Dupont Lajoie (1975)

Dupont Lajoie (1975) voit un des comédiens préférés d’Yves Boisset, Jean Carmet, incarné un beauf en vacances dans un camping du sud de la France qui se sert du racisme de ses congénères. Un des rôles majeurs de Jean Carmet dirigé à contre-emploi en le sortant des rôles de comédie dans lesquels il a beaucoup œuvré. Film au sujet sociétal s’agissant du racisme "ordinaire ", Dupont Lajoie est considéré par la critique comme un des meilleurs films sur le sujet.

Boisset est aidé dans ce sens par un Jean Carmet remarquable dans son rôle d’ignoble salaud manipulateur et violeur. À noter la présence auprès de Jean Carmet, Pierre Tornaden Jean Bouise et Jean-Pierre Marielle, celle d’Isabelle Huppert dans le rôle de la victime du vacancier.

Le Juge Fayard dit le Shériff (1977)

Le Juge Fayard dit le Shériff (1977), avec Patrick Dewaere dans le rôle-titre, Aurore Clément et Philippe Léotard, entre-autres, voit le réalisateur et son acteur principal au faîte de leur carrière. Comme pour L’Attentat, Yves Boisset s’inspire de faits réels, ici l’assassinat du juge Renaud en 1975 à Lyon, premier magistrat assassiné en France depuis l’Occupation.

Le film fait scandale et polémique, Yves Boisset se voyant lui-même menacé. Thriller alliant polar et justice et politique, adhérant à une veine courante dans les années 70, où un juge ivre de justice, risque sa vie pour faire éclater la vérité autour d’un hold-up où seraient impliqués des notables, donnant aussi au fait divers la dimension d’une affaire d’Etat. Tout Boisset.

Un taxi mauve (1977)

Un taxi mauve (1977) rassemble un étonnant casting international : Charlotte Rampling, Philippe Noiret, Peter Ustinov et Fred Astaire qui n’a jamais cessé de tourner depuis 1933 jusqu’en 1985. Le film, adapté d’un roman sort de la veine habituelle d’Yves Boisset, dans ses adaptations d’histoires vraies, sociétales ou politico-judiciaires.

Situé en Irlande, le film voit l’arrivée de Sharon (Charlotte Rampling) qui bouleverse la nonchalance de la vie villageoise, en fait parsemée de non-dits, jusqu’à ce que débarque un mystérieux Taubleman (Peter Ustinov) qui semble connaître tout de chacun des habitants. Le film a quelque chose d’intimiste mais de foncièrement troublant dans les mystères dont semblent habités tous les protagonistes.

Allons z'enfants (1981)

Allons z’enfants (1981), avec Jean-Pierre Aumont, Lucas Belvaux et Jean Carmet, est adapté d’un roman d’Yves Gibeau. Allons’z’enfant est considéré comme un des meilleurs film d’Yves Boisset par les critiques et est son film préféré. Son succès ne fut cependant au rendez-vous.

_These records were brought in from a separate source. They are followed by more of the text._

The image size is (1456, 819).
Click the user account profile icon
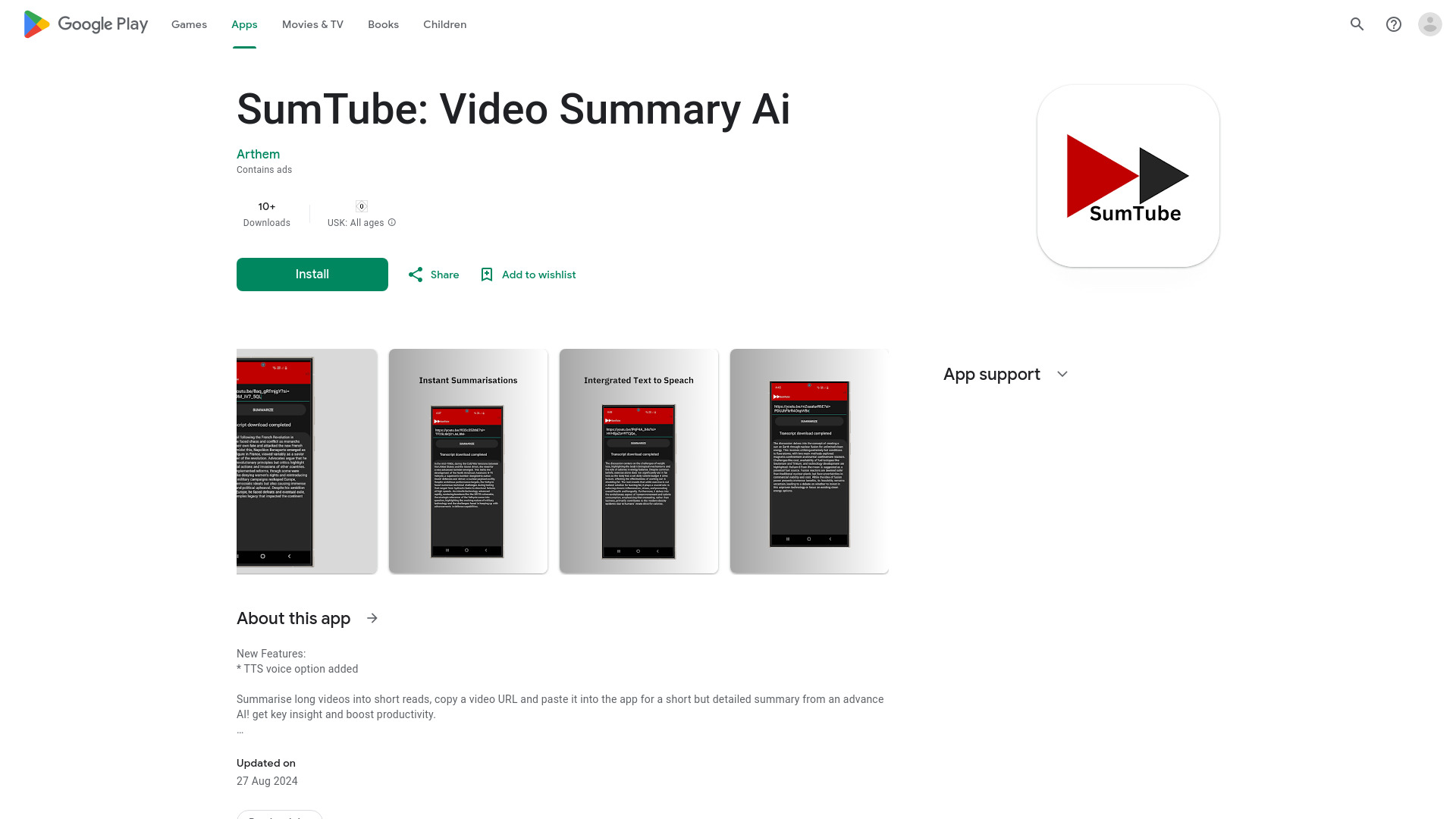coord(1429,24)
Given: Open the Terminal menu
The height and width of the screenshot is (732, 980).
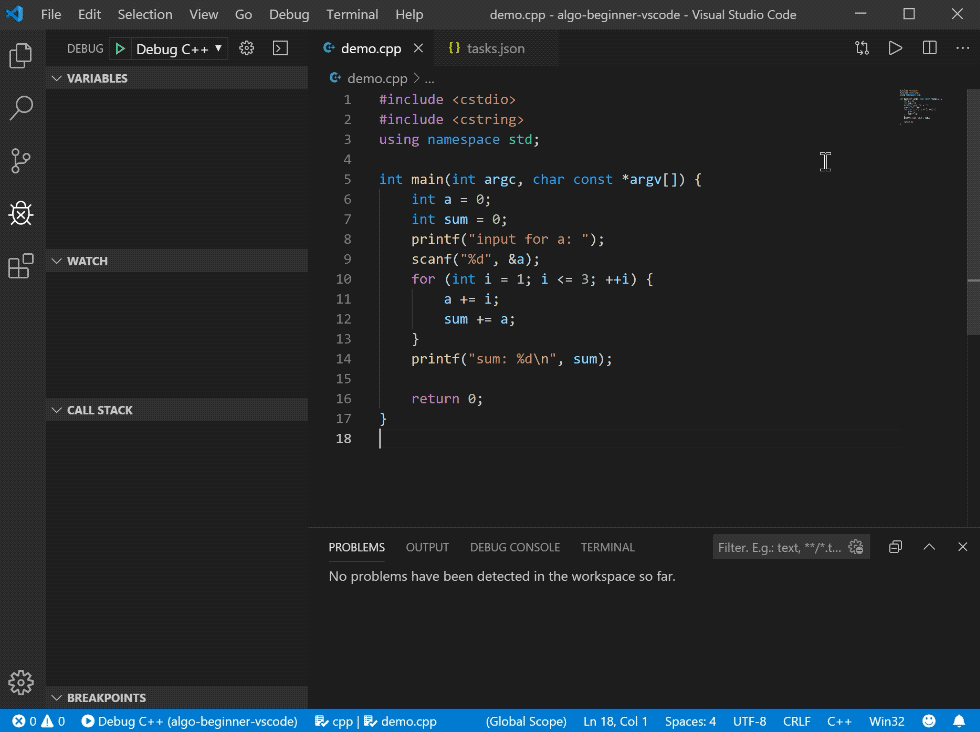Looking at the screenshot, I should point(352,15).
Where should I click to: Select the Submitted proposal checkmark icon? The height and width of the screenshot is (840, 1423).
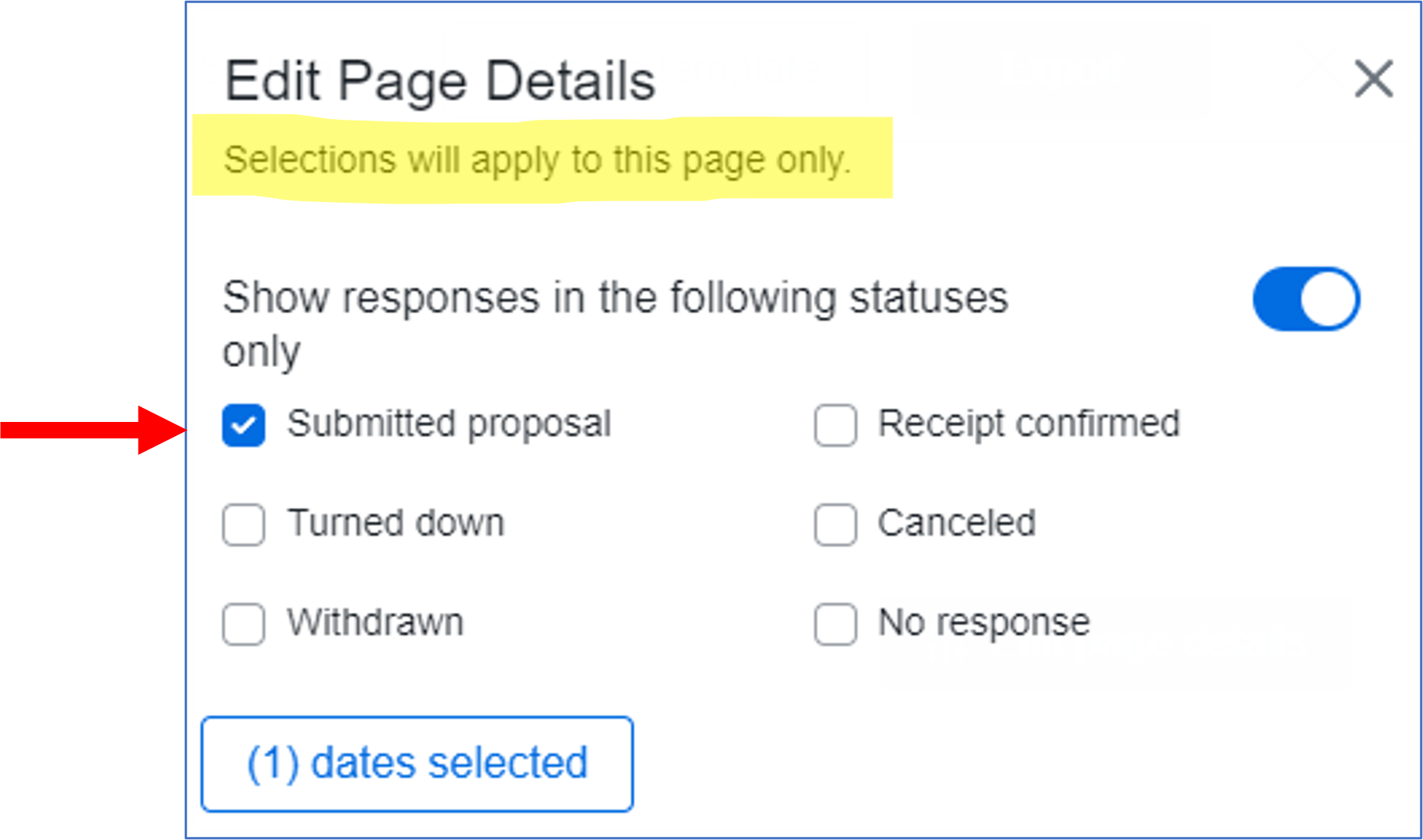pos(243,425)
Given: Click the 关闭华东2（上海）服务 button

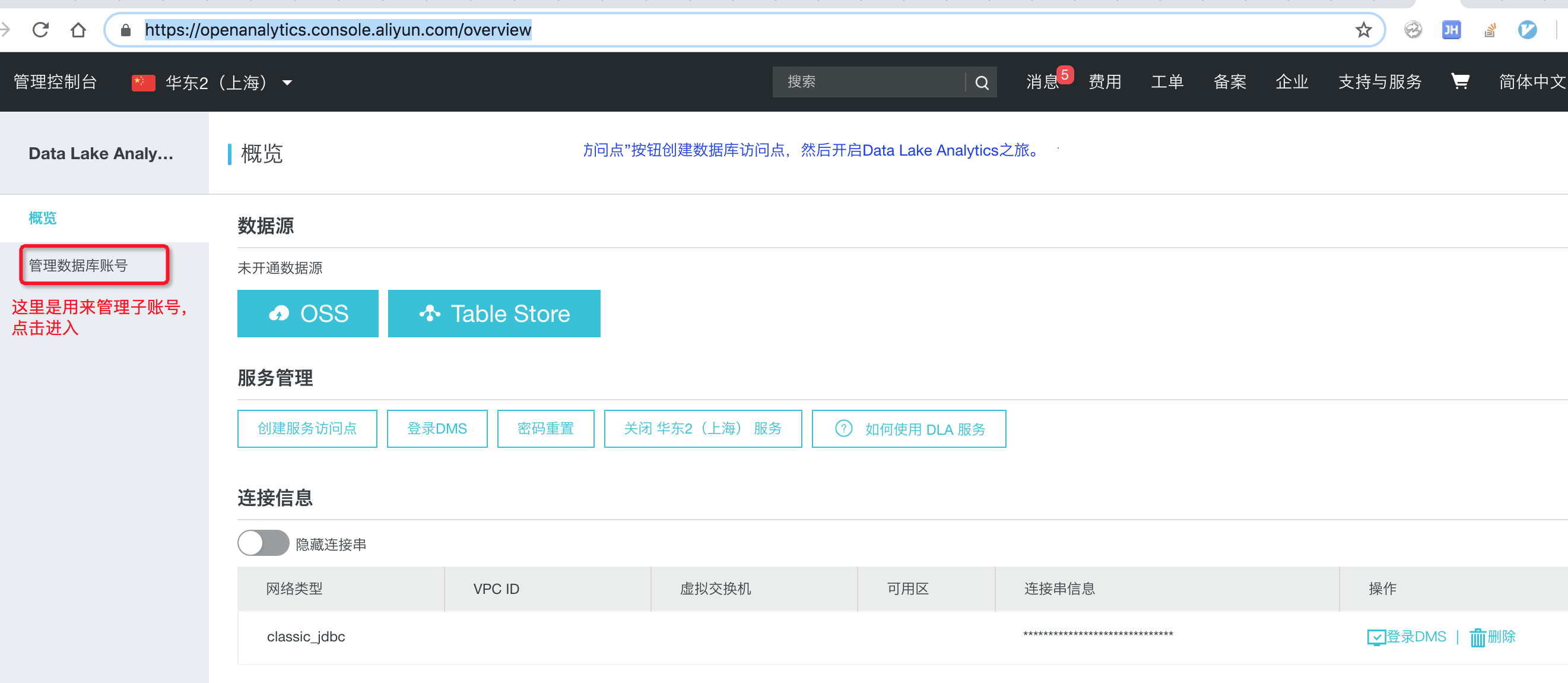Looking at the screenshot, I should coord(701,428).
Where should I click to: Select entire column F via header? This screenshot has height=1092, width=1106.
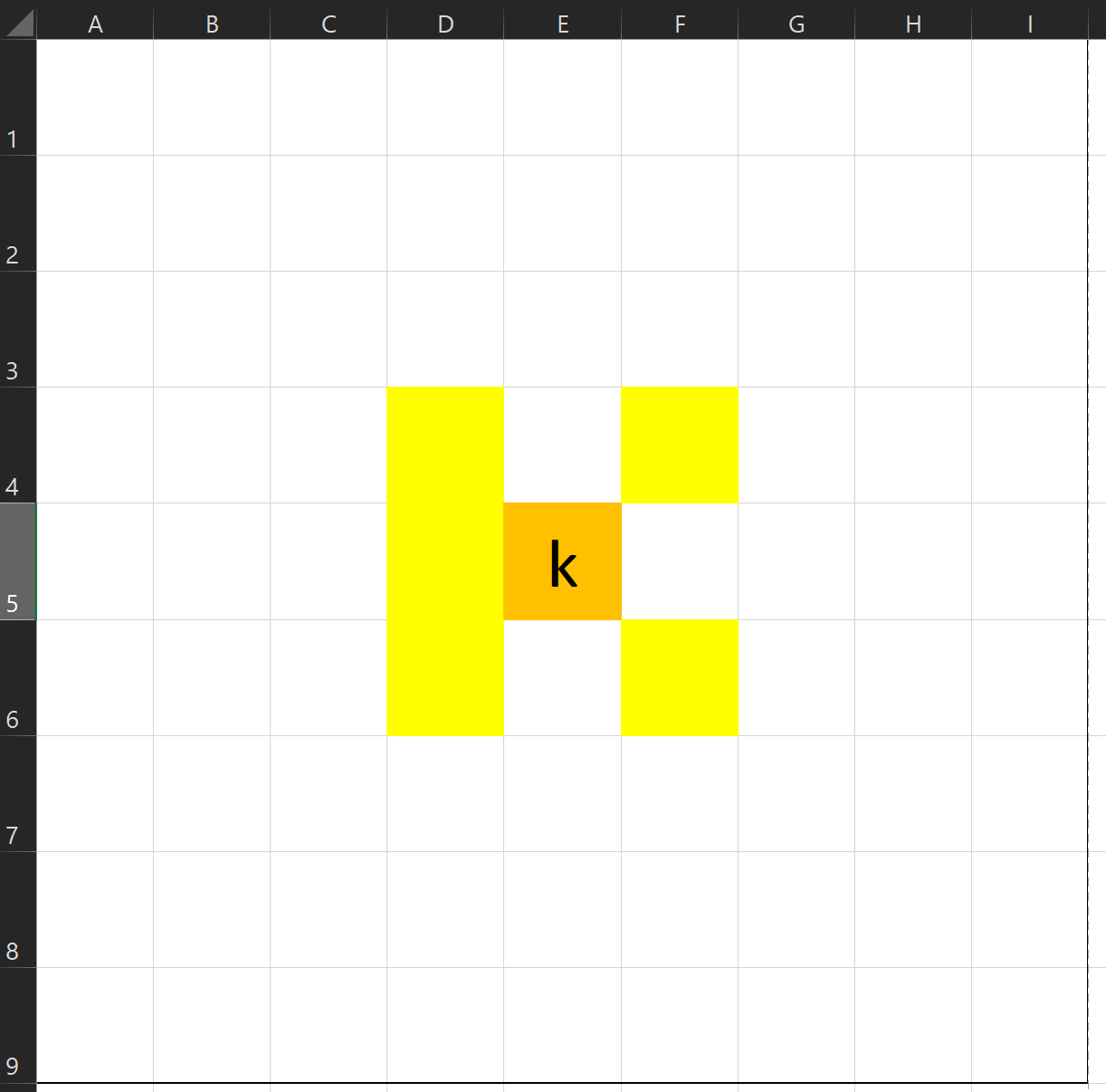(679, 24)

Situé dans une école militaire dans l’entre-deux-guerres, il voit l’un des enfants de troupe, Simon (Lucas Belvaux), insoumis à l’autorité militaire, devenir le souffre-douleur de tout le régiment. Toujours engagé et fiévreux, Yves Boisset jette un regard virulent sur l’univers militaire, avec des interprètes de grande classe.

Canicule (1984)

Canicule (1984), où l’on retrouve Miou-Miou, Victor Lanoux, et l’éternel Jean Carmet, voit une guest-star américaine de grande classe en Lee Marvin, un habitué du polar d’outre-Atlantique. Ce dernier interprète un gangster poursuivi par la police après un hold-up, qui trouve refuge auprès d’un couple quelque peu abruti dans une ferme de la Beauce.

Très bien accueilli par la critique, Canicule bénéficie de dialogues signés Michel Audiard, qui servent une intrigue bourrée de cynisme aux confins de la cruauté et parfois violent.